A deep search for decaying dark matter with XMM-Newton blank-sky observations

TL;DR

This study conducts the most sensitive search to date for decaying dark matter in the 5-16 keV range using archival XMM-Newton data, finding no evidence of decay signals but setting new constraints.

Contribution

It provides the first comprehensive, high-sensitivity search for decaying dark matter in the 5-16 keV range using extensive XMM-Newton archival data and advanced background modeling.

Findings

No detection of X-ray lines associated with dark matter decay.

Established the strongest constraints to date on decaying dark matter in the 5-16 keV mass range.

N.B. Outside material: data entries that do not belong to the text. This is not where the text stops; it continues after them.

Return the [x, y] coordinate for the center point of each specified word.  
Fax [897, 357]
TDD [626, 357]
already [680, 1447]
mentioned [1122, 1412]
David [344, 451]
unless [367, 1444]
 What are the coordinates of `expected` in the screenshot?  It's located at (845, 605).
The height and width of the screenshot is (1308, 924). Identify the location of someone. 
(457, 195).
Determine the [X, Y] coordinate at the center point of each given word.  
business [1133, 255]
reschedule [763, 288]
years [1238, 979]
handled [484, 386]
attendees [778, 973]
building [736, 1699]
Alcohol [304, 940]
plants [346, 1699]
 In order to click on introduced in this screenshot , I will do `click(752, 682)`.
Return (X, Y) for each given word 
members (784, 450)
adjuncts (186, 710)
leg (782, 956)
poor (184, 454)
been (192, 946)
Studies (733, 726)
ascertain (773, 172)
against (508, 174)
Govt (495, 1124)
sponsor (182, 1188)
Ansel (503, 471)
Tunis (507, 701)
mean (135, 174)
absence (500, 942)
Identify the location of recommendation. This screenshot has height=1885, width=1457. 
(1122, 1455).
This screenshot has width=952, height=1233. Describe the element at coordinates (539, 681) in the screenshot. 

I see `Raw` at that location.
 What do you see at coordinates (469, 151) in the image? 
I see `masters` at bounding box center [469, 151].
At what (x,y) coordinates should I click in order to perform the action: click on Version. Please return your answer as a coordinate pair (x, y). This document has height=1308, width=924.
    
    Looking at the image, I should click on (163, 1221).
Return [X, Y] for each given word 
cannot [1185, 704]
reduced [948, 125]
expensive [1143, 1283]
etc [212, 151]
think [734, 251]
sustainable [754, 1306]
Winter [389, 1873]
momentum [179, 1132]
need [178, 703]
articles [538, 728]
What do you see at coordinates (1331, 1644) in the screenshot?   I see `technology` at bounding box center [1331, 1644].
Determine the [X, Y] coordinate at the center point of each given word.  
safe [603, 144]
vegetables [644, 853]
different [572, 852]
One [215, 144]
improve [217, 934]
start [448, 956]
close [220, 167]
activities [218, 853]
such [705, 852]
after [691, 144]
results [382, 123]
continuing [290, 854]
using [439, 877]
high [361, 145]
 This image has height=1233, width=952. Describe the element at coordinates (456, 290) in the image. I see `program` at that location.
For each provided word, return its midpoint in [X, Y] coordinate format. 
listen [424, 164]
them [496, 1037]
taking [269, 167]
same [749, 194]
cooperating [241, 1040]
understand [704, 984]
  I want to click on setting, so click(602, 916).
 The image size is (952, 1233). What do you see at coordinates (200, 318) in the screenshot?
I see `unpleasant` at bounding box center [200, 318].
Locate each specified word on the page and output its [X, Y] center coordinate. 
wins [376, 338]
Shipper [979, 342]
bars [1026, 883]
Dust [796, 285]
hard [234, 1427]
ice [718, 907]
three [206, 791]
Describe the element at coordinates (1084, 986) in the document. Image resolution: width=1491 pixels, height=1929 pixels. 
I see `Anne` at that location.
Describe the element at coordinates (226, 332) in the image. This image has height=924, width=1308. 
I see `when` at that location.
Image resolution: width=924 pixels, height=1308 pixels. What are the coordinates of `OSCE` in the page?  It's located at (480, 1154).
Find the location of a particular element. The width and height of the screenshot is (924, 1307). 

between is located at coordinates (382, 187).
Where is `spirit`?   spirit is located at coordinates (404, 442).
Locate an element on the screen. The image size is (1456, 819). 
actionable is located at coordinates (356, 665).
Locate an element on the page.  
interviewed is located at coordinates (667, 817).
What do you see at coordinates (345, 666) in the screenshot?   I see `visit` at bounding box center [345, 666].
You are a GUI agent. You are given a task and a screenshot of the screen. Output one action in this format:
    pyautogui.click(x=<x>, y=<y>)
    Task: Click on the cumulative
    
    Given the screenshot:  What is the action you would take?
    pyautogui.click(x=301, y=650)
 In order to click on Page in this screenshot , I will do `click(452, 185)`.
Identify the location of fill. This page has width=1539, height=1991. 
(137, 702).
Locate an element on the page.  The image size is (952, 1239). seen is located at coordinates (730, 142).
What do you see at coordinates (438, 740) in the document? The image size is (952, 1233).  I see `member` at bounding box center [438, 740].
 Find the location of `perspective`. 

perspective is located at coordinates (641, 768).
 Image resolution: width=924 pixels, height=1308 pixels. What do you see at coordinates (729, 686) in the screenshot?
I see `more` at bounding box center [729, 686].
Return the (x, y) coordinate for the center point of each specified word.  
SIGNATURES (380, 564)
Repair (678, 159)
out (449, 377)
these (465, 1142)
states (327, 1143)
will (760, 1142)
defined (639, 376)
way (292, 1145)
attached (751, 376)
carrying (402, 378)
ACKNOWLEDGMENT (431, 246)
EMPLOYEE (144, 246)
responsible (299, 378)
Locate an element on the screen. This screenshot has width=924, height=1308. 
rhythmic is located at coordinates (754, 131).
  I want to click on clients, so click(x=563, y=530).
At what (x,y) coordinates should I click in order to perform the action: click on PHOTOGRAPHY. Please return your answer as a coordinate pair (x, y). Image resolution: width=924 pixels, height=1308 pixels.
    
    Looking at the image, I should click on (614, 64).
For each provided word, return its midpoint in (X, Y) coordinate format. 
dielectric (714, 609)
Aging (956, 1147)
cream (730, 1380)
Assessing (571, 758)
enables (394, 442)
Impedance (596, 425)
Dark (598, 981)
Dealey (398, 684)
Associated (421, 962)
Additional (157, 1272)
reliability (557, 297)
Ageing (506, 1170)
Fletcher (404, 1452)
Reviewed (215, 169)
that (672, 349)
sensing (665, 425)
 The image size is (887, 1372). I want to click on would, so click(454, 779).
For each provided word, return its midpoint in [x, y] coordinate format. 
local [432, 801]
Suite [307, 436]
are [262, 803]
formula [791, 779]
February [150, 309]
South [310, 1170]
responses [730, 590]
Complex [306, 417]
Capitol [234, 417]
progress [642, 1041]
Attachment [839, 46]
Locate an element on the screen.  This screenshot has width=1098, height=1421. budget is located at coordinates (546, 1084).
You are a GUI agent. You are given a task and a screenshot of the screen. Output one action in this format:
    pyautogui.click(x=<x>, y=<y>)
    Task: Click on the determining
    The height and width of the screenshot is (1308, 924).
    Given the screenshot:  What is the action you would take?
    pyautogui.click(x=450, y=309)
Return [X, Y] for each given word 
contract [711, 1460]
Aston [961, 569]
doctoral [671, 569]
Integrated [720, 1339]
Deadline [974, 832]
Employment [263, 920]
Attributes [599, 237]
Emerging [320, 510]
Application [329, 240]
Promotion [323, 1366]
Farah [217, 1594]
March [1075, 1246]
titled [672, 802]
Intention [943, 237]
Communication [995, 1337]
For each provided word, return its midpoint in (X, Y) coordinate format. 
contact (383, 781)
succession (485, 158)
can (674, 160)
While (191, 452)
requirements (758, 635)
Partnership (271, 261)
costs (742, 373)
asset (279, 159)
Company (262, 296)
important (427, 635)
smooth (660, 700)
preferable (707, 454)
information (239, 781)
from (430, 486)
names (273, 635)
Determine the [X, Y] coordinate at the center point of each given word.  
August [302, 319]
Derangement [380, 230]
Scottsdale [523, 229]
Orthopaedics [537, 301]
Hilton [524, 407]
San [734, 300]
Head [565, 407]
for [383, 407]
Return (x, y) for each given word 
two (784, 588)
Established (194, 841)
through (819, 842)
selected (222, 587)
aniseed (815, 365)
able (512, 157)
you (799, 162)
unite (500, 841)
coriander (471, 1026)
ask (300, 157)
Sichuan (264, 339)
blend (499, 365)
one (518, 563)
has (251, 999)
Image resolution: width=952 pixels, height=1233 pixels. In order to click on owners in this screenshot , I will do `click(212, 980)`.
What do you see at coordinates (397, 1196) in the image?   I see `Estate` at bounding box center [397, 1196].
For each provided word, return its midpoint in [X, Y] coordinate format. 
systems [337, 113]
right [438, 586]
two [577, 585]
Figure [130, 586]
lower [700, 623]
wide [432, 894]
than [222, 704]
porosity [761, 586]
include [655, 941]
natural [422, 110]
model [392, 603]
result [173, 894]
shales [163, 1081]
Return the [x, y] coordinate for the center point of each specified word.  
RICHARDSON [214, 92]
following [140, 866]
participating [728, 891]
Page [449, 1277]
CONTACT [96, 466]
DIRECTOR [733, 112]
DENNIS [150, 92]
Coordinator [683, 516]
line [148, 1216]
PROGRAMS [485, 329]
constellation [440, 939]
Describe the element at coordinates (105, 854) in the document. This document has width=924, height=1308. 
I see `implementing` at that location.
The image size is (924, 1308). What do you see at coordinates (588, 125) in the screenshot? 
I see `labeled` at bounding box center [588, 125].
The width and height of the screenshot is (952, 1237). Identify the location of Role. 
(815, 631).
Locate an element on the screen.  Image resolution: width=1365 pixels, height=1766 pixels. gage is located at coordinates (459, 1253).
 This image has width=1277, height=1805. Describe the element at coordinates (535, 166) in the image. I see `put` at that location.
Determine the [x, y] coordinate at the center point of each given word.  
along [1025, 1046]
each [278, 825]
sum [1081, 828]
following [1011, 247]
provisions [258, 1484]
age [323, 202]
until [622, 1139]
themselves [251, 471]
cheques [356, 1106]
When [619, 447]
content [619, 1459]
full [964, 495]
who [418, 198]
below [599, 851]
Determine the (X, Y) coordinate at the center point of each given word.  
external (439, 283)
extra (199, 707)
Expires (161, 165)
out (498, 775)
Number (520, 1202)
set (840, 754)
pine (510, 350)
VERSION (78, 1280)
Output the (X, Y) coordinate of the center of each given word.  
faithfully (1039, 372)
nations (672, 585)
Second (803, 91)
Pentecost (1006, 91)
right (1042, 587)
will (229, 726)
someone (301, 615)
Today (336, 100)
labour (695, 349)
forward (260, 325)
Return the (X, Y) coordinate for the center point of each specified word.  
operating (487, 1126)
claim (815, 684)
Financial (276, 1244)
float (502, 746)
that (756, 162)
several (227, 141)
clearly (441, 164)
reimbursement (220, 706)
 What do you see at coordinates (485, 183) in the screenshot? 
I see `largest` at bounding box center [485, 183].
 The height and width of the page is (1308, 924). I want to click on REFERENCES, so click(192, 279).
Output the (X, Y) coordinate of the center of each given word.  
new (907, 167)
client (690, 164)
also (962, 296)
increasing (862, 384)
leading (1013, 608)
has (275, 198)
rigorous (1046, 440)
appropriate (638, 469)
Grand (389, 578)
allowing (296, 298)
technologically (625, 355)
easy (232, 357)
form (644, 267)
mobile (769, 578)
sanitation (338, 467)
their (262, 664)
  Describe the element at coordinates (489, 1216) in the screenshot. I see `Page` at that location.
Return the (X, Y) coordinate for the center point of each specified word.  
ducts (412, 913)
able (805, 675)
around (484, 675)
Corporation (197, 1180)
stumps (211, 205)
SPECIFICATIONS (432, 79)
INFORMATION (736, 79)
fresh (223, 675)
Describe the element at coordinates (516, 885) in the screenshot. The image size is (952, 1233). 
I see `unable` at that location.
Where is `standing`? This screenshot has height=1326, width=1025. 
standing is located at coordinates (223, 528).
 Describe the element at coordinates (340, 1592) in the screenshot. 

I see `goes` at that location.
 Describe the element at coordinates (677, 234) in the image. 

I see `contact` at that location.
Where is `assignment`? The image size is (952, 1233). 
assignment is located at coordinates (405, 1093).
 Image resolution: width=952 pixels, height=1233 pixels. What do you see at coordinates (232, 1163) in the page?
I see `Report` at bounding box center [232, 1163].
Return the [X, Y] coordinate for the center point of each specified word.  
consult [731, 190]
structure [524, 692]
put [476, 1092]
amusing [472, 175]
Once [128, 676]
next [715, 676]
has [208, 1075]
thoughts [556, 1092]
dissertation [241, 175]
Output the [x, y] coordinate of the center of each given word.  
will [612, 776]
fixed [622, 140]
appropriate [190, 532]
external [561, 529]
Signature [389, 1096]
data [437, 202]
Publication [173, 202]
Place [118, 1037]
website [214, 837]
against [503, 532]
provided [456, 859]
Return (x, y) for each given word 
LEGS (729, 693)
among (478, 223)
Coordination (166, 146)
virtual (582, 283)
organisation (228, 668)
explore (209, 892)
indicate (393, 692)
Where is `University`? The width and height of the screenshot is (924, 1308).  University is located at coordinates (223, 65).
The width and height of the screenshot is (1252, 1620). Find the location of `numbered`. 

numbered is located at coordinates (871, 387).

Utilized Gaussian Process modeling to accurately account for background contributions.

Abstract

Sterile neutrinos with masses in the keV range are well-motivated extensions to the Standard Model that could explain the observed neutrino masses while also making up the dark matter (DM) of the Universe. If sterile neutrinos are DM then they may slowly decay into active neutrinos and photons, giving rise to the possibility of their detection through narrow spectral features in astrophysical X-ray data sets. In this work, we perform the most sensitive search to date for this and other decaying DM scenarios across the mass range from 5 to 16 keV using archival XMM-Newton data. We reduce 547 Ms of data from both the MOS and PN instruments using observations taken across the full sky and then use this data to search for evidence of DM decay in the ambient halo of the Milky Way. We determine the instrumental and astrophysical baselines with data taken far away from the Galactic Center, and use Gaussian Process modeling to capture additional continuum background contributions. No evidence is found for unassociated X-ray lines, leading us to produce the strongest constraints to date on decaying DM in this mass range.